October can be acceptable on a good year but usually it's cold and rainy. No midges ususally.
...and October, November, December, January, February and March and sometimes April if you want to go mixed climbing. So basically all year round.
Somewhat stating the obvious, Scotland is best when the weather is nice and there aren't many midges... Given that both these factors (especially the former) are pretty variable, if you are lucky enough to have a bit of flexibility it really pays to be opportunistic and reactive!
Not everyone is lucky enough to be able to head north based on a good medium term forecast (but great if you can!) However, one of the great advantages of climbing in Scotland is that you have the choice of seacliffs, valley crags and high mountains, so there's nearly always an option even if it means driving a bit. Also, although you've said "West Coast" bear in mind that especially in the far north it really isn't far from west to east coast (only an hour or so from Ullapool to Inverness), and there's often completely different weather (and midges) prevailing on the other side.

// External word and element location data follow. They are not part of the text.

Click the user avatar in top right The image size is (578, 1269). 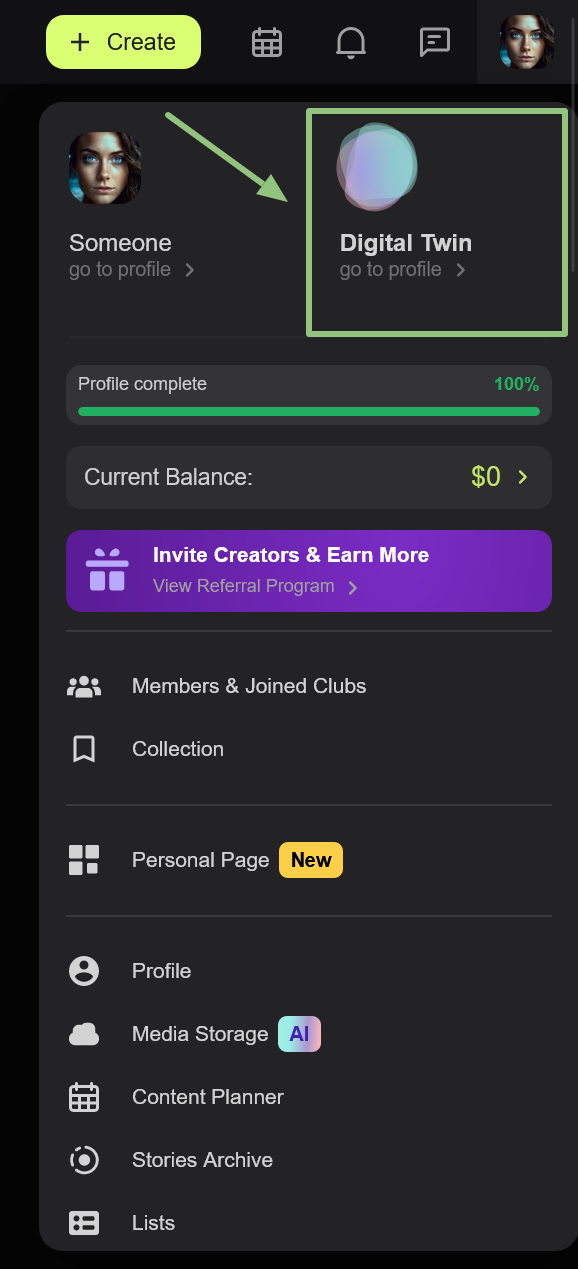coord(527,42)
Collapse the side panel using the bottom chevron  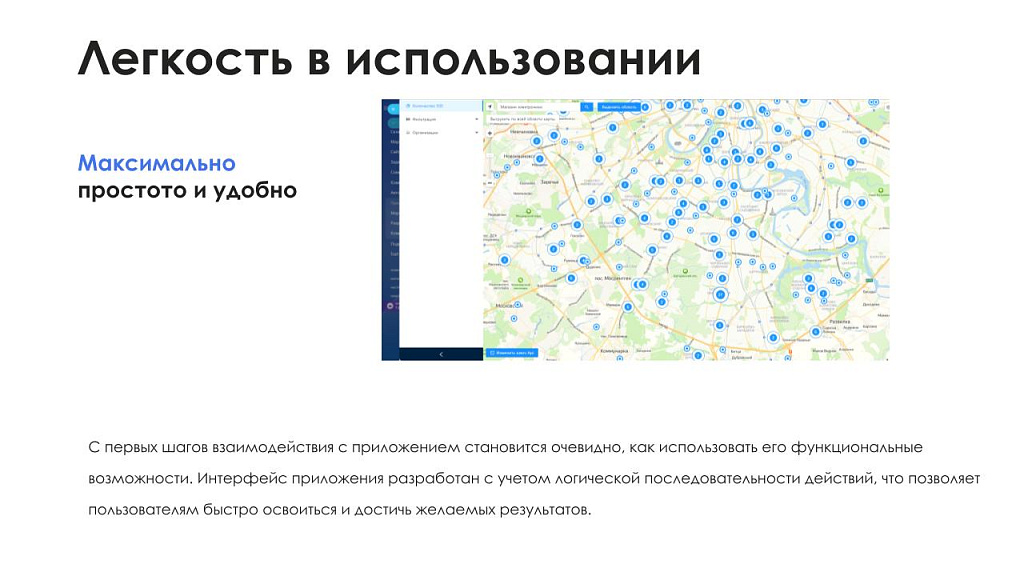tap(441, 354)
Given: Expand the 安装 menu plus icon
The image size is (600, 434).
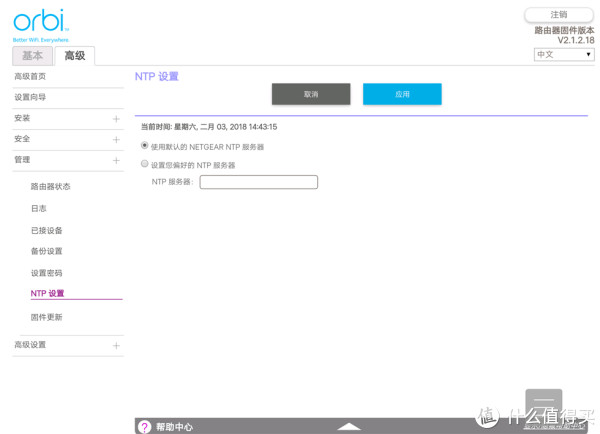Looking at the screenshot, I should click(116, 119).
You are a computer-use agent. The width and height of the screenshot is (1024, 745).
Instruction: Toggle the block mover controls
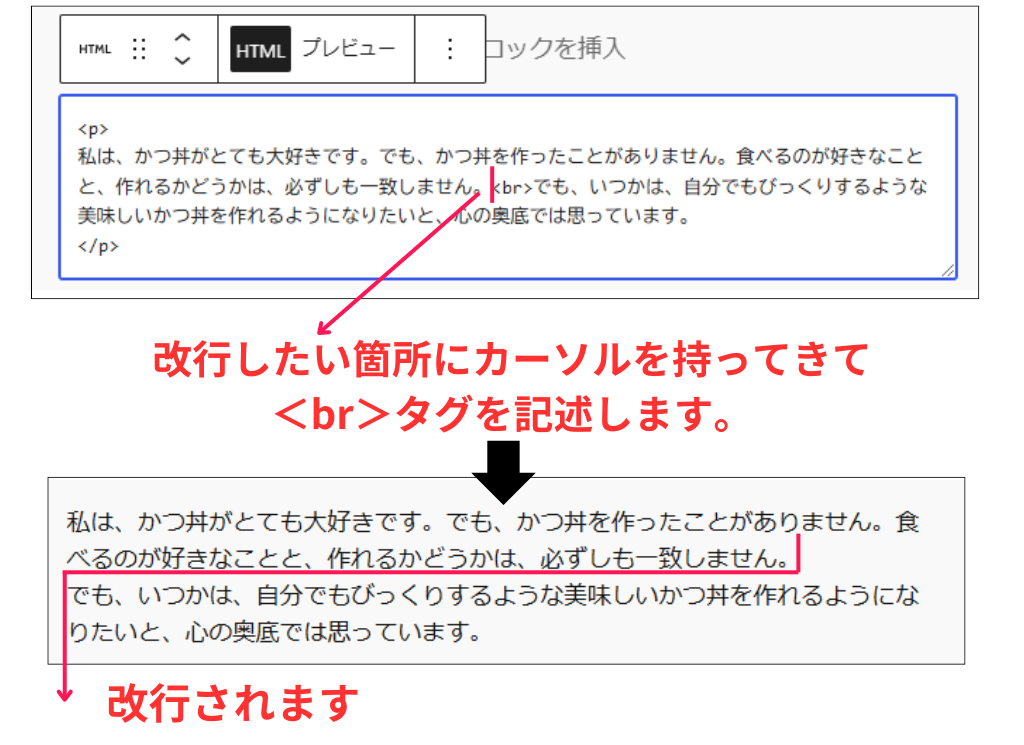[x=183, y=47]
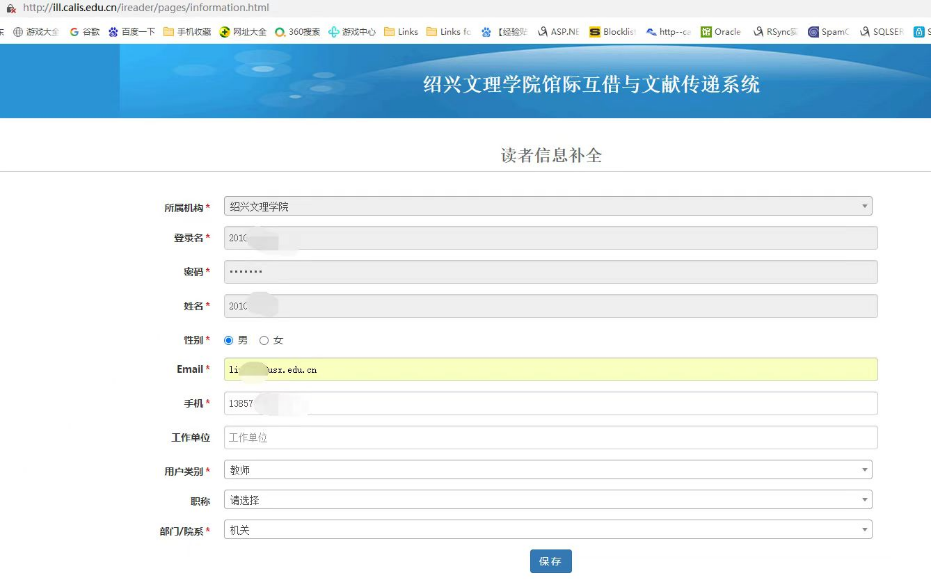
Task: Expand the 所属机构 dropdown
Action: [548, 207]
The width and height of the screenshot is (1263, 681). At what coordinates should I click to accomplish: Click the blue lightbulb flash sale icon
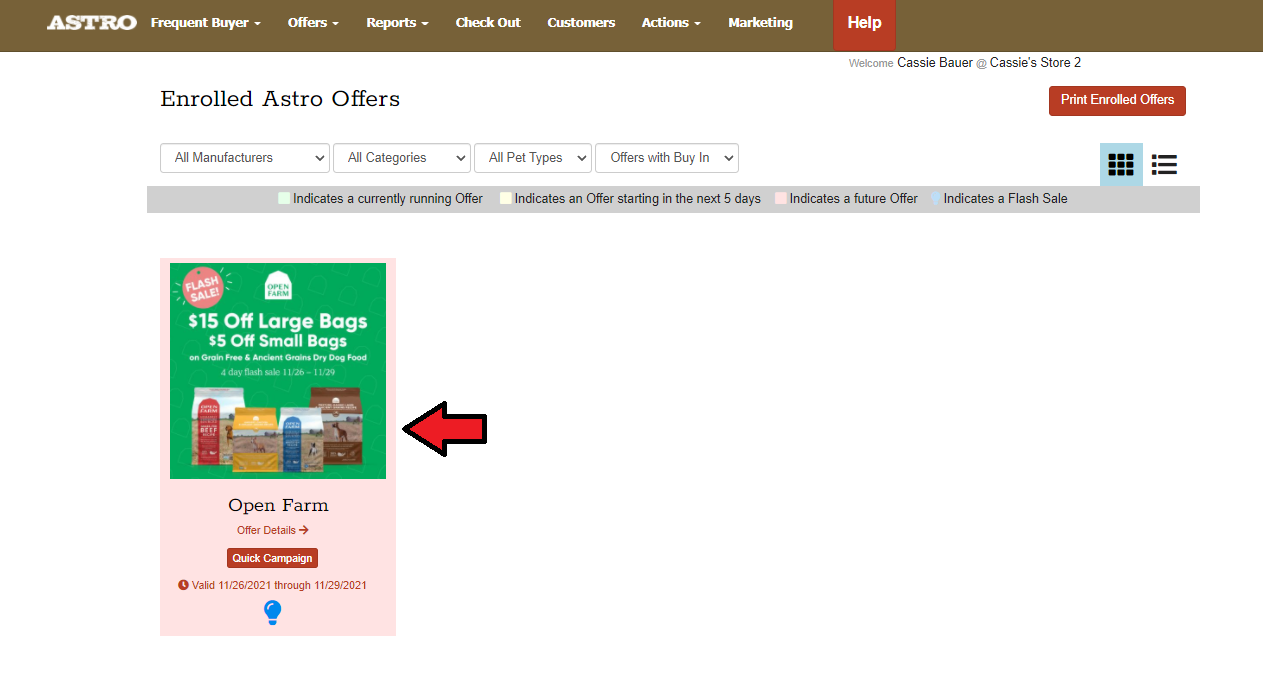[272, 613]
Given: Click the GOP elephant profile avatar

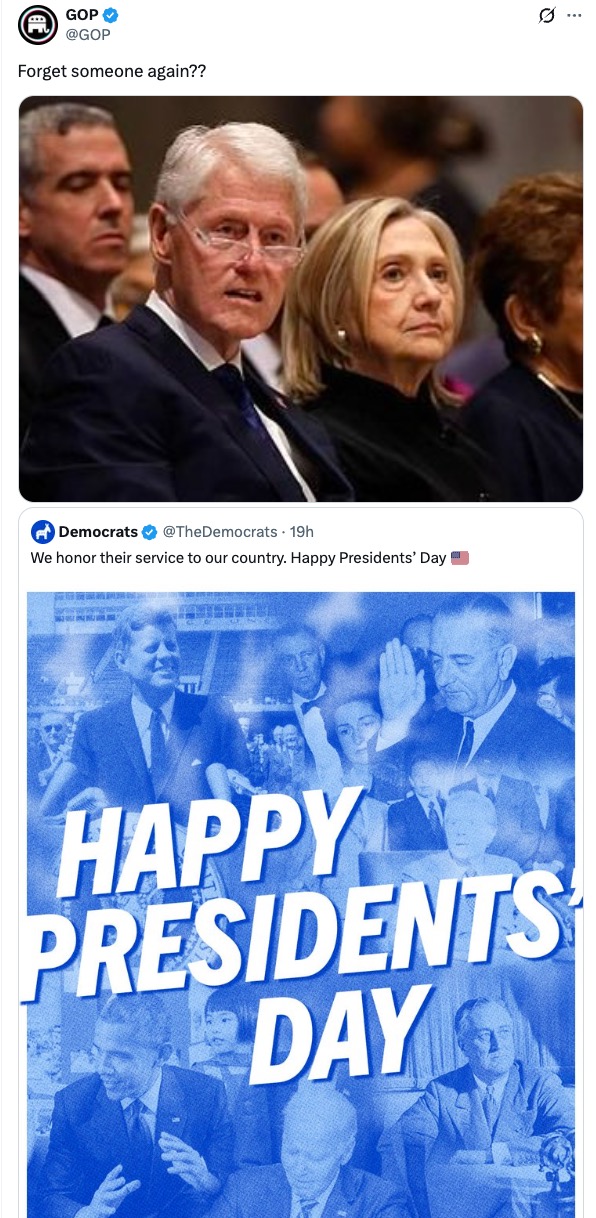Looking at the screenshot, I should pos(36,24).
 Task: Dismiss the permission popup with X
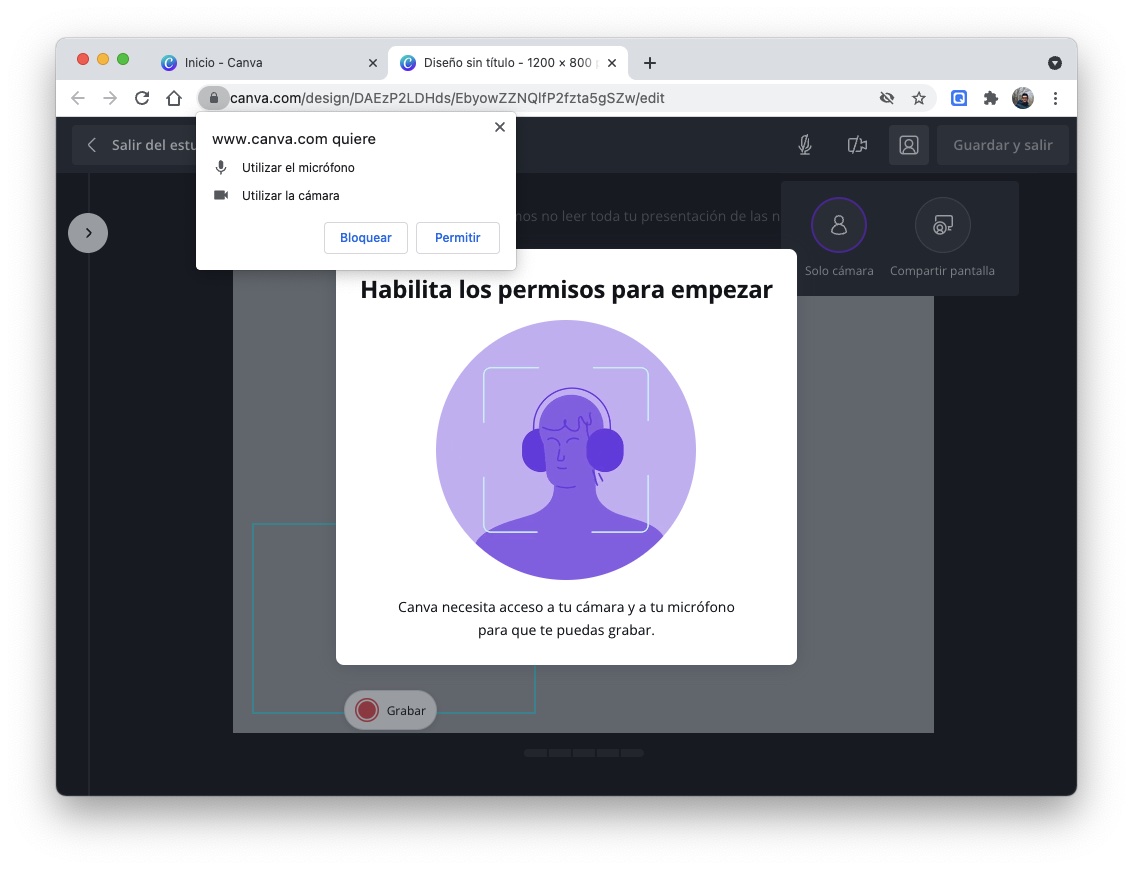click(500, 127)
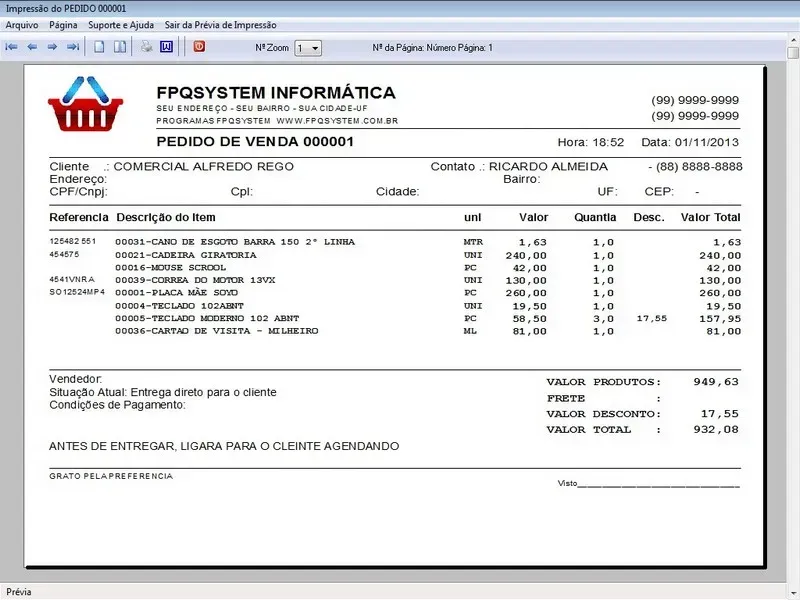Export the order to Word icon
The height and width of the screenshot is (600, 800).
(166, 47)
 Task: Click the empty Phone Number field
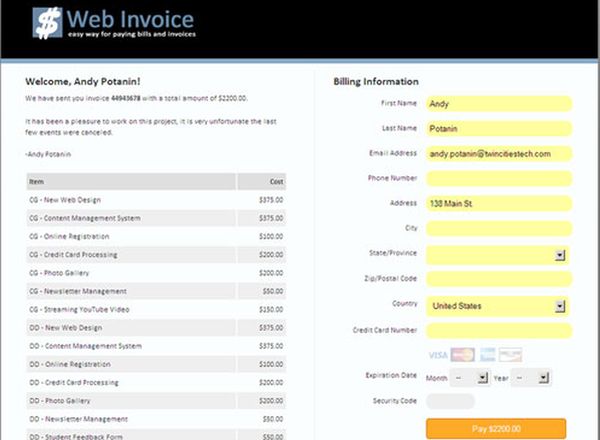point(498,179)
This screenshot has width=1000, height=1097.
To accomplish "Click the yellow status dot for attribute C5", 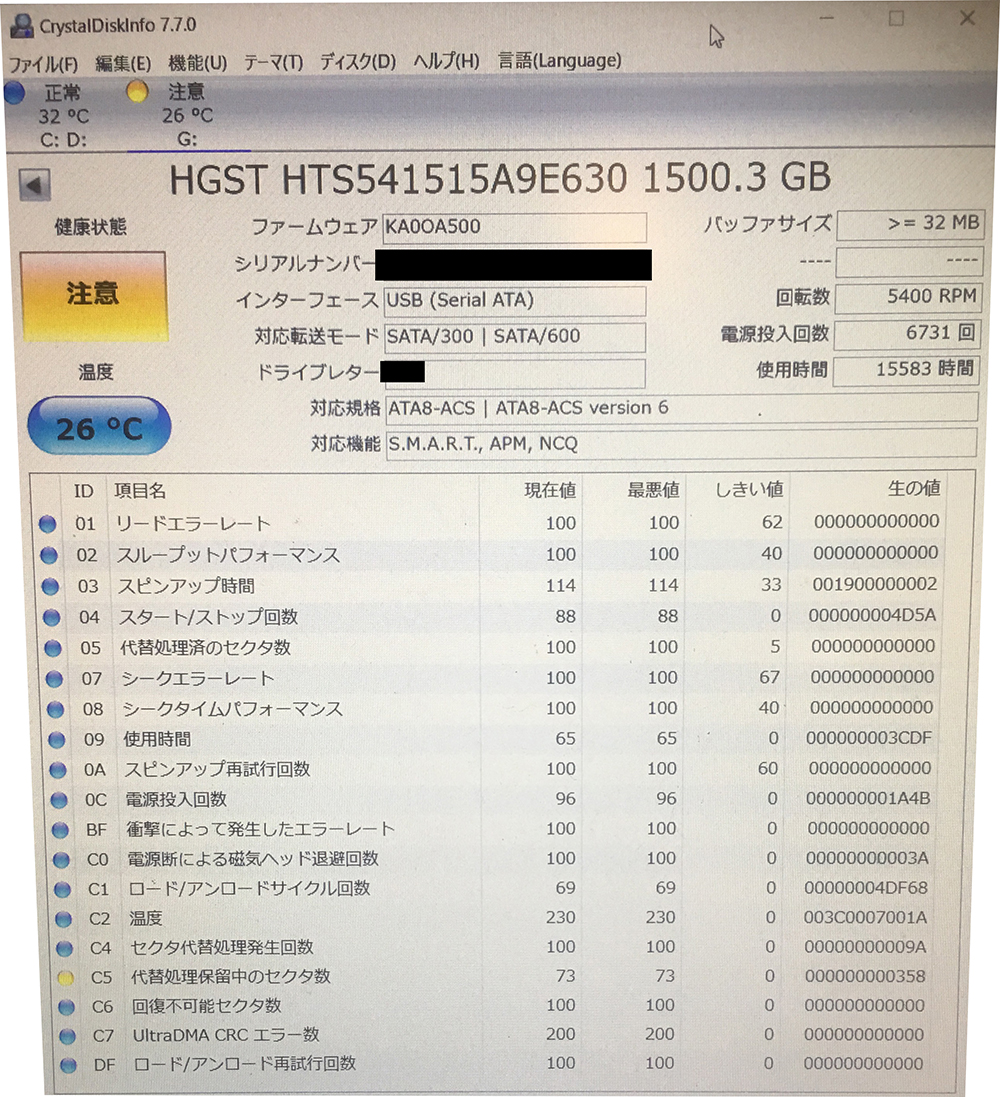I will click(x=65, y=978).
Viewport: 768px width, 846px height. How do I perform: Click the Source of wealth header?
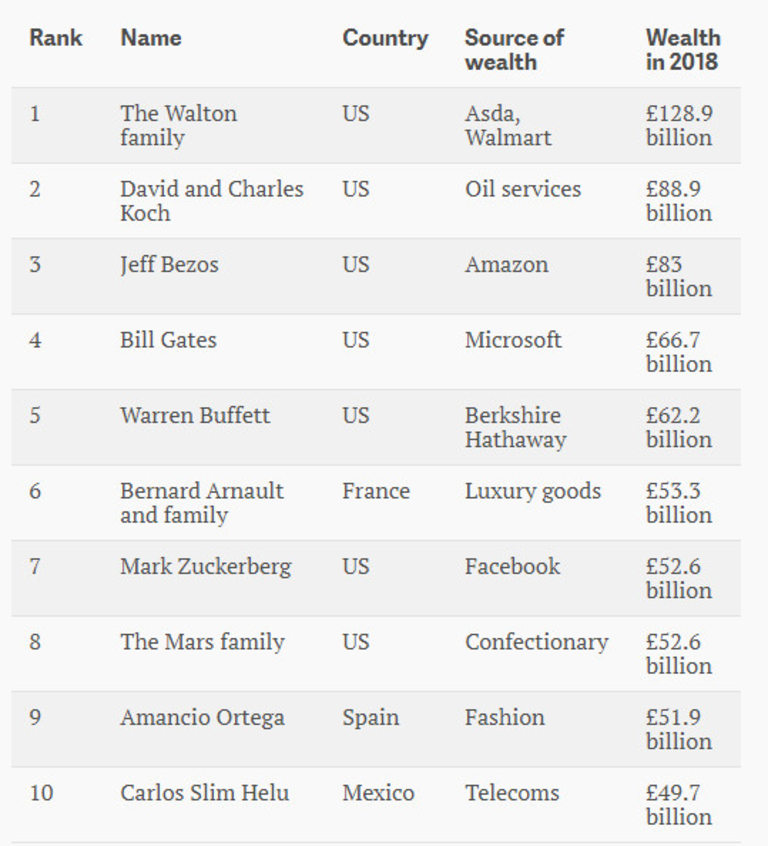click(514, 50)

Using the above philosophy (and being lucky enough to be van-based) we've enjoyed some fabulous midge-free Scottish trips in the last few years:
- August 2017 East Coast Inverness to JO'G
- May 2018 Central Highlands
- July 2018 Far north west
- May 2019 Skye to Reiff
Blog posts with photos and beta from a couple of dozen crags here: https://rockaroundtheworld.co.uk/category/uk/scotland/
A few absolute favourites:
Dominic thanks for your comprehensive answer. Yes I do have a degree of freedom but then there is the issue of finding a partner to climb with the same flex but UKC has provided over the years. I will be van based too so hoping to be able to be able to move with the conditions.
wbo2: I'm hoping for trad sea cliff in the grade range of E1 to E3 I guess. I have a few winter seasons under my belt but I'm getting a bit old/unfit for that so I want to concentrate of trad for the next couple of years. I'm a regular at Swanage but I'm finding that the routes I can get up are running out. My trips to Scotland in winter make me want to go back in the summer for some trad. I am familiar with the midge from climbing in the peaks for 4 years at uni.
> hoping for trad sea cliff in the grade range of E1 to E3 I guess.
In that case you'd have to throw the following couple of "usual suspects" into the mix:
Diabaig (more a cliff by the sea...) https://rockaroundtheworld.co.uk/2019/05/13/torridon-diabaig-and-inveralligin-sea-cliff/
... and a couple of less well known options:
Can't wait to get back up there, hopefully as restrictions ease in the Spring
Early Summer is often better than late Summer so May and June probably but if you need to go later then you should be ok until early September. I wouldn't plan a climbing trip from England to the NW later than that.